I also tried the examples in the WebRender crate, several times, and I never get any kind of text rendered, just rectangles. Due to lacking documentation I’m not sure whether I should be seeing text or not, but drawing rectangles is something I can do on my own with OpenGL or heck, even poking [64] the pixels myself!

[64] I first learned about computer graphics with my Commodore 64.

This is on Ubuntu with Intel integrated graphics (i7-4650U), which I guess might not be supported. Is that documented somewhere?

Anyhow, every time I try again I end up wasting several hours, so I’m still using WebKit for my application prototypes. Some of my use cases do not require a full browser engine (thus trying out WebRender), the most important part is text layout and I’m very interested in using Pathfinder [3], hopefully from a higher-level API like libservo or WebRender.

[3] https://github.com/servo/pathfinder


I still hope someday servo gets mature enough to be used as a backend for anything webkit is used for these days: electron, etc...


This project features one of the best open source logos: https://upload.wikimedia.org/wikipedia/en/d/d9/Servo_logo.pn...


Just downloaded the MacOS build (44Mb) from https://download.servo.org/ but can't even start it: "no mountable file system"! What is going on?


I think this explains it better: https://en.m.wikipedia.org/wiki/Servo_(software)


Forgive my webdev nievete, but what exactly is a Browser Engine, and how is it different from a browser? Is this like selenium? What's the use-case? Why is parallelism important in this context?

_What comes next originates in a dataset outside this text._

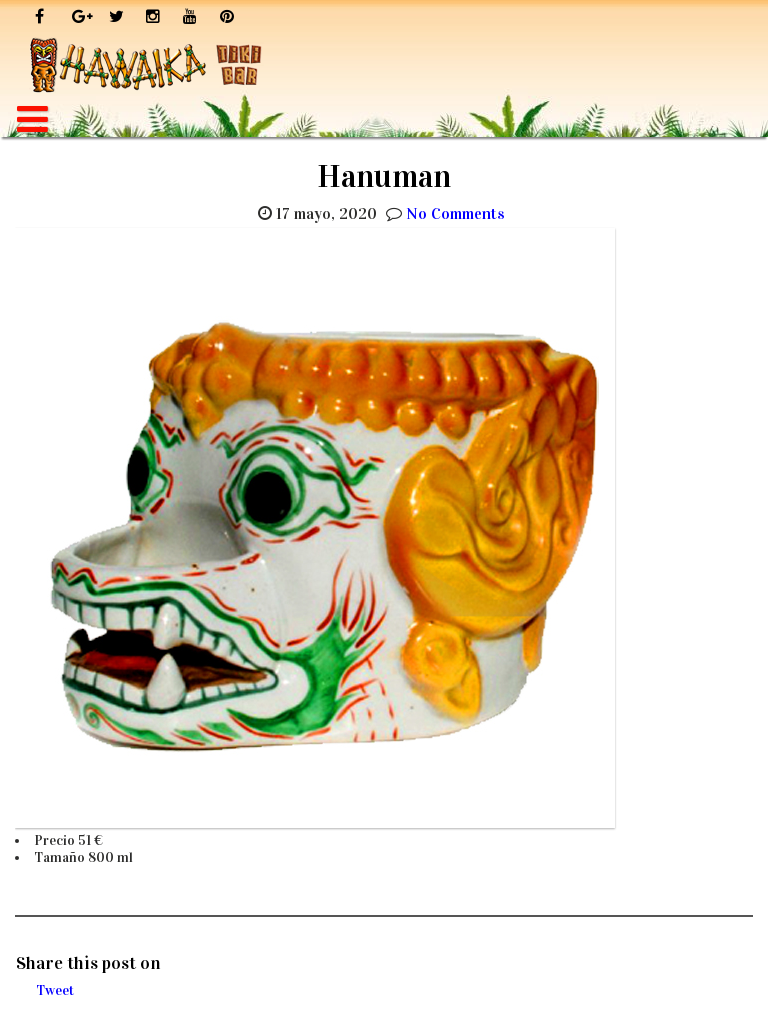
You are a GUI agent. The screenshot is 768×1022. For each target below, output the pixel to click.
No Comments (455, 213)
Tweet (55, 990)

The browser engine gets HTML, parses it, and turns it into an array of pixels. Hopefully without crashing and without any security vulnerabilities. The rest of the browser is the UI built around this engine - it reads your URL bar, tells the engine to render the page, and handles things like navigation and bookmarks and saved passwords etc.

Browser engines also execute the JavaScript, though I'm pretty sure Servo just does the HTML/CSS rendering. Webpages these days are very heavy which is why parallelism is important (for both the layout engine as well as the JS engine).


Servo uses an existing JS interpreter (SpiderMonkey, the one used in Firefox) but does implement all of the Web APIs itself.


It's like the browser's kernel. You can build different browsers on top of the same engine without having to write everything from scratch. Chrome, Opera, Edge and Brave all share the same Blink/Webkit engine and there are a bunch of Firefox forks like Palemoon that share its Gecko engine.

Servo is a new engine written from scratch that's progressively replacing Gecko in Firefox: https://wiki.mozilla.org/Quantum


It's the (large) piece of a browser that is displaying the websites.

Parallelism is interesting to make them faster by using multiple processor cores, today probably most interesting for mobile devices.